「シャドウAI」がデータ侵害のコストを増加させていると報告書が判明

要点：

• 監視されていない人工知能ツールがデータ侵害のコストを高めていると、IBMの新しい報告書が述べている。
• 調査対象となった組織の5社に1社が「シャドウAI」のセキュリティ問題によりサイバー攻撃を受けたと回答しており、これらの攻撃はシャドウAIがほとんどない、または全くない企業での侵害よりも平均で67万ドル高いコストがかかったと、IBMは年次データ侵害コスト報告書で述べている。
• 報告書によると、AIツールが関与した侵害を報告した組織は全体の13％に過ぎなかったが、そのうち97％が「適切なAIアクセス制御を欠いていた」。

詳細分析：

セキュリティ責任者が自社の新しいAIプラットフォームをどのように監督するかに苦慮する中、IBMの報告書はAIセキュリティを十分に重視しないことの潜在的な結果を示している。

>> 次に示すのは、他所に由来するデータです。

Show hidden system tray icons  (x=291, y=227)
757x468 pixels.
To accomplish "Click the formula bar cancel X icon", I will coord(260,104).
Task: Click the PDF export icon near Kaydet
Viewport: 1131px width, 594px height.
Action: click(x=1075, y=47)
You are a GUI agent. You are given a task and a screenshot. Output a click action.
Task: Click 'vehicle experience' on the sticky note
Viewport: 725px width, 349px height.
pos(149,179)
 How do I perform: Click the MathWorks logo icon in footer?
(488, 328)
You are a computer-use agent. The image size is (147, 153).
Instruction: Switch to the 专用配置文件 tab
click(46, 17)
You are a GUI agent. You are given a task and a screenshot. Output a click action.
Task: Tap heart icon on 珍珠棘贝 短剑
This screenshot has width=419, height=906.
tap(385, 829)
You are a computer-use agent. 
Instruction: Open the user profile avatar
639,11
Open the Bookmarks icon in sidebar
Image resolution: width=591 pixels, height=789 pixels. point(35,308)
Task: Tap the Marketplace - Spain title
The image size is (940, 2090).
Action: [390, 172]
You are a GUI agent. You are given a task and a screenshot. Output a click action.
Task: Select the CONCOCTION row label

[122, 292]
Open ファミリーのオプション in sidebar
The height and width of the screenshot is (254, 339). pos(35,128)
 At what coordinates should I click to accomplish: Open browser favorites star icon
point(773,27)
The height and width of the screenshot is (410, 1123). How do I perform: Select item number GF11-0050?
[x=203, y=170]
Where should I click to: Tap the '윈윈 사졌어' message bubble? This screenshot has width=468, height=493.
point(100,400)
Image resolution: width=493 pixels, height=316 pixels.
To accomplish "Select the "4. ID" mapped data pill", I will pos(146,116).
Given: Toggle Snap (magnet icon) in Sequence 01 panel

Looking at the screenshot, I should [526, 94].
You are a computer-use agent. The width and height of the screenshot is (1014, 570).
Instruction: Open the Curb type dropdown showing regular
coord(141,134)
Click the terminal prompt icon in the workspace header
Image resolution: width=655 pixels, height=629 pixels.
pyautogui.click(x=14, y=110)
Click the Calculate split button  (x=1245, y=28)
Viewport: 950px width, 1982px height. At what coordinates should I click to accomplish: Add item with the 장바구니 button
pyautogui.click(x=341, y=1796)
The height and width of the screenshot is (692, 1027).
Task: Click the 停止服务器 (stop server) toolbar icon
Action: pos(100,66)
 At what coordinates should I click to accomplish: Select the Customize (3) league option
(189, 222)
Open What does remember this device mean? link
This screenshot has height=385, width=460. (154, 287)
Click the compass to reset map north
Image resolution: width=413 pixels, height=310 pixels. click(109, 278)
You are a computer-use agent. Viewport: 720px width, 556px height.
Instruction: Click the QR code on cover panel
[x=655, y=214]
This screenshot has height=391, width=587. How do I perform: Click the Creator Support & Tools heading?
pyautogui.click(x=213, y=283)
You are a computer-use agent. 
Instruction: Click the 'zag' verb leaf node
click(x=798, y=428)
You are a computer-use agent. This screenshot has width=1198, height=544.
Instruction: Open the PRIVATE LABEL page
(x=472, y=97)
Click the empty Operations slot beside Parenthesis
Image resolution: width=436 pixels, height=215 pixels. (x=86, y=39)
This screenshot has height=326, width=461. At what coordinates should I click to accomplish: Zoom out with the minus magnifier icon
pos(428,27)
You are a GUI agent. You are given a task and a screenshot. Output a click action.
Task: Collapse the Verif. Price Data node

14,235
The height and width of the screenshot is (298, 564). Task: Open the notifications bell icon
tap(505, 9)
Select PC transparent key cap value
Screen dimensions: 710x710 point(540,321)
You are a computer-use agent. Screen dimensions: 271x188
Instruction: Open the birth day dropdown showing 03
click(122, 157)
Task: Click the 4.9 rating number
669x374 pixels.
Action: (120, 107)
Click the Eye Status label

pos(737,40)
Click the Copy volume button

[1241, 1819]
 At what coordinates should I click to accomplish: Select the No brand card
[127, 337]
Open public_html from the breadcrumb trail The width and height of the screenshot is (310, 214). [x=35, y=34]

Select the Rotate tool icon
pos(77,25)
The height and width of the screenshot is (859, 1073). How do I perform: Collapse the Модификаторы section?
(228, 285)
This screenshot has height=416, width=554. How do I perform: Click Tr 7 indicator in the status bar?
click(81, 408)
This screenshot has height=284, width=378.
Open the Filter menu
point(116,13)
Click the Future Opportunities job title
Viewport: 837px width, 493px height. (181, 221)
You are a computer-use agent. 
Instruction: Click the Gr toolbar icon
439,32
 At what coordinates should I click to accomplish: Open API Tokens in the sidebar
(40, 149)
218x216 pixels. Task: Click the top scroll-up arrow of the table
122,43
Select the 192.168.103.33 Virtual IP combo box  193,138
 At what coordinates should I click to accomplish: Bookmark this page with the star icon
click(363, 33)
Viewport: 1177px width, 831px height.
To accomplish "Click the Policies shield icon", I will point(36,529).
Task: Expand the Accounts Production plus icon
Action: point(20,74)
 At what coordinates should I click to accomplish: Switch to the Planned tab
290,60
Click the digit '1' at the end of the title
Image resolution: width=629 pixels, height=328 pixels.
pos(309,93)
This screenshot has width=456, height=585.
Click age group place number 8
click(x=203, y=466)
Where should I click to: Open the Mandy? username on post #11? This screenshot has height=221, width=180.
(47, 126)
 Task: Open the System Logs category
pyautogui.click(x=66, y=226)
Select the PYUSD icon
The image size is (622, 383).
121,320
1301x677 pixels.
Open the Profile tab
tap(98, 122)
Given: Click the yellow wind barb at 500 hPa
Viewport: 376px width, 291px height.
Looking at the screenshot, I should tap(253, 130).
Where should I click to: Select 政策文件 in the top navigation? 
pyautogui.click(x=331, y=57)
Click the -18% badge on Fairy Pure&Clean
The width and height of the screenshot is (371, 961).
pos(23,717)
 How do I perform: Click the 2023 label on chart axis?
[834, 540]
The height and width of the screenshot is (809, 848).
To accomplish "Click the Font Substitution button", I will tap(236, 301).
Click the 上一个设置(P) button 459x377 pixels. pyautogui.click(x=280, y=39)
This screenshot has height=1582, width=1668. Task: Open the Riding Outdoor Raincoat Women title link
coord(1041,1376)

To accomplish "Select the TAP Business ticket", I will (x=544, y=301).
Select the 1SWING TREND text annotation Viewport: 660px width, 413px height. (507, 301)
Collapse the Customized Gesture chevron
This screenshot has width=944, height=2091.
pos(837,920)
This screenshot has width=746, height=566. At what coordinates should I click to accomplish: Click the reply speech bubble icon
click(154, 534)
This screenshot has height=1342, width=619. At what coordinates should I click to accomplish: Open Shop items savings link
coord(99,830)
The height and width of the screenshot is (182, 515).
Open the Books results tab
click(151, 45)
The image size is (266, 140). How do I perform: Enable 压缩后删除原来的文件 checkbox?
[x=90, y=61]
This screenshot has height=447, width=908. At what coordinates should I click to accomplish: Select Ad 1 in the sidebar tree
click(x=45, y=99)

最も重要な発見の一つは、企業のAIプラットフォームのハッキング要因として認証管理の弱さが広く存在していることに関するものだ。IBMによれば、これらの攻撃の最も一般的な発生源はサプライチェーン侵害であり、ハッカーは「侵害されたアプリ、API、またはプラグイン」を通じてAIツールにアクセスしていた。この発見は、AIツールやその他のビジネスプラットフォームに対する基本的なセキュリティ保護、ネットワーク分割などのゼロトラスト原則の重要性を浮き彫りにしている。

ハッカーが企業のAIプラットフォームに侵入した後、しばしば他のデータストアも侵害され（全体の60％のケース）、時には重要なインフラへの運用障害も引き起こしていた（31％のケース）。

AIツールのセキュリティに厳格に注意を払うことで高額な侵害を防げるという明確な証拠があるにもかかわらず、企業はガバナンスプログラムの導入を急いでいない。侵害を経験した企業の63％がAIガバナンスポリシーを持っていないと回答しており、一部は現在策定中である。ポリシーを持つ企業でも、その多くは不十分であり、IBMはそのような組織の半数未満しか「AI導入の承認プロセスを持っておらず」、62％がAIツールに強固なアクセス制御を実施していなかったと指摘している。

AIガバナンスポリシーを持つ組織のうち、ネットワーク上で認可されたツールを定期的にチェックしているのは34％にとどまると報告書は述べており、これが「シャドウAI」の蔓延とそれに伴う侵害コスト増加の一因となっていることが示唆される。

一方で、ハッカーは攻撃のために生成AIを活用し続けている。「平均して、データ侵害の16％において攻撃者がAIを利用しており、その多くはAI生成のフィッシング（37％）やディープフェイクによるなりすまし攻撃（35％）だった」とIBMは述べている。同社は以前、生成AIによって説得力のあるフィッシングメールの作成にかかる時間が16時間から5分に短縮されたと報告している。

IBMによれば、この報告書は「2024年3月から2025年2月の間にデータ侵害を経験した600組織の個人470人へのインタビュー」に基づいている。